[Exercise goal]: Sort through the data and copy the lines holding the word "column".

================

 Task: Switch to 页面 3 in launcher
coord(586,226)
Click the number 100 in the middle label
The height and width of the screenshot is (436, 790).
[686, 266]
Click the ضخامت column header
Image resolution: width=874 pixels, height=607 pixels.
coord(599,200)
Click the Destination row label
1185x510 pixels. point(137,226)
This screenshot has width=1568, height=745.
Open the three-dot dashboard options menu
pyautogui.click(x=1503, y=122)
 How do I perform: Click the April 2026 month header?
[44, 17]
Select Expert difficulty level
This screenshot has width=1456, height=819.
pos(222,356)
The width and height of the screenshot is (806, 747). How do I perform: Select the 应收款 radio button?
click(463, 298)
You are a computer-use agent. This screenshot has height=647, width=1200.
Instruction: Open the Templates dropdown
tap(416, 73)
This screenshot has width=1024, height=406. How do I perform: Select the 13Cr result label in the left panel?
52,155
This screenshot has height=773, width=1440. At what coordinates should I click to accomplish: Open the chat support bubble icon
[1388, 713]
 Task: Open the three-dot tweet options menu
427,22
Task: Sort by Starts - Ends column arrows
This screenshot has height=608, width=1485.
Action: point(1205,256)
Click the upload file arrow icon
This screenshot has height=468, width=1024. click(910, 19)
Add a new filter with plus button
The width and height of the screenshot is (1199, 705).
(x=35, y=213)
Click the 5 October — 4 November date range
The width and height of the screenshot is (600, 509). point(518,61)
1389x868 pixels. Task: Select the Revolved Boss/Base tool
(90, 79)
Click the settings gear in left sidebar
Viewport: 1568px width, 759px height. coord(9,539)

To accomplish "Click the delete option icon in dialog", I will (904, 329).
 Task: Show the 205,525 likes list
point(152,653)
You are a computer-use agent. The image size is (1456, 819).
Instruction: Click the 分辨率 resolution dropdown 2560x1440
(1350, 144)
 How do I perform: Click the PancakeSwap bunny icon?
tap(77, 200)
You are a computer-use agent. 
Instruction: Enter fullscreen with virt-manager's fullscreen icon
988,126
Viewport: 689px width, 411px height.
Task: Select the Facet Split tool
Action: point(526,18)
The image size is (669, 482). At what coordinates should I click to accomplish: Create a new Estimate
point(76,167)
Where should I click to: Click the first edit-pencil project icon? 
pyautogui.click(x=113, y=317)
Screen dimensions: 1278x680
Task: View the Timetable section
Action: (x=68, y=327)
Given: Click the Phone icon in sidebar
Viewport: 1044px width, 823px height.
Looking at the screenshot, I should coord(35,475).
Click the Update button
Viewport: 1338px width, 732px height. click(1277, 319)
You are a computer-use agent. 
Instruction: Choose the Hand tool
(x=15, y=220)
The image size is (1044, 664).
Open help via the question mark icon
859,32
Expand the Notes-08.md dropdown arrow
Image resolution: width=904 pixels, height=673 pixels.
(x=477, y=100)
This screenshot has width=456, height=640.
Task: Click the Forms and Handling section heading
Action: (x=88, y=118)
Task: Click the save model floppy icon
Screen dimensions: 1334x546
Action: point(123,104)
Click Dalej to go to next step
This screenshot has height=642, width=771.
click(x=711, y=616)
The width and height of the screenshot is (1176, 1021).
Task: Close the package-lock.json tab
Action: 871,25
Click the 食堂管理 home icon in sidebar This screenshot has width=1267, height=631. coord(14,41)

================

[Written solution]:
Click the ضخامت column header
Task: Sort by Starts - Ends column arrows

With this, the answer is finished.